Horrible Ways Kitchen Leftovers Are Being Reused by China’s Restaurants

By Juliet Song, Epoch Times
May 17, 2016 11:50 am Last Updated: October 20, 2016 4:51 pm

Every restaurant has to deal with food scraps, be it oily slop left over from cooking or the soup broth and other food left behind by customers. In China, some companies have taken even these unwanted morsels as an opportunity for profit.

On May 9, North News in China’s Inner Mongolia region reported that of 200 to 300 tons of kitchen slop produced in the 3 million-strong city of Hohhot, only about 60 tons were being legally repurposed to produce aviation fuel.

It is feared that the rest is reused in products that end up on dinner plates—in pork feed, and cooking oil.

Although Hohhot has a municipal environmental company that takes restaurant slop free of charge to be processed, many establishments have found it more profitable to sell the fetid wastewater and leftovers to local collectors and redistributors.

According to Liu Minghua, an employee at the environmental company, this problem has existed since at least 2015. Many restaurants only turn over a “symbolic” amount to the company, Liu told the local Inner Mongolia Morning News.

According to North News, slop not given up to the state environmental company may be resold to pig farms and used as cheap fodder, or reprocessed into common cooking oil for unsuspecting consumers.

Leaving aside squeamishness at eating other people’s half-eaten leftovers, restaurant slop often contains non-food substances like kitchen detergent.

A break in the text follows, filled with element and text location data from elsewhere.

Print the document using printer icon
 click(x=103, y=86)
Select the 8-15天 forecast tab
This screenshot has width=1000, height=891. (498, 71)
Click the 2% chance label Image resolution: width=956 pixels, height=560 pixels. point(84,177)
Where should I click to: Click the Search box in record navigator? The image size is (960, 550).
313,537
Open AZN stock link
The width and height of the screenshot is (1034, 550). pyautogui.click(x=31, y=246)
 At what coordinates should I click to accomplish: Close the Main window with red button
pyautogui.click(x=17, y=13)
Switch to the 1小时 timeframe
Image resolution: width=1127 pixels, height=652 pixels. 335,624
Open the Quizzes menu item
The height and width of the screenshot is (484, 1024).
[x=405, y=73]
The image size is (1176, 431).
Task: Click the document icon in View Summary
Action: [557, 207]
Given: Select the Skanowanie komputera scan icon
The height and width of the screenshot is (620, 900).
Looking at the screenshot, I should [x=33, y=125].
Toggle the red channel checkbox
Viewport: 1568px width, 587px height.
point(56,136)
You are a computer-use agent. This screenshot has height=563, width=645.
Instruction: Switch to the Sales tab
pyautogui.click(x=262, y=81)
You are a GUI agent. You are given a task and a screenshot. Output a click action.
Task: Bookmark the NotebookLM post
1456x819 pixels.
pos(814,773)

Slop is also dangerous when used as pig fodder, as it contains significant traces of aluminum and lead, in addition to being laden with bacteria, the Henan Business daily reported. The pork itself poses a health risk.

It’s unknown how much of Hohhot’s kitchen slop is recycled in this manner, but the business is profitable, said Fu Ming, head of the municipal environmental company, in an interview with North News. Restaurants can make enough money to pay multiple employees with the food garbage, he said.

“On an everyday basis, there are a hundred vehicles used to transport slop,” Fu said, “and because restaurants don’t adhere to environmental standards, it is sold to private buyers.”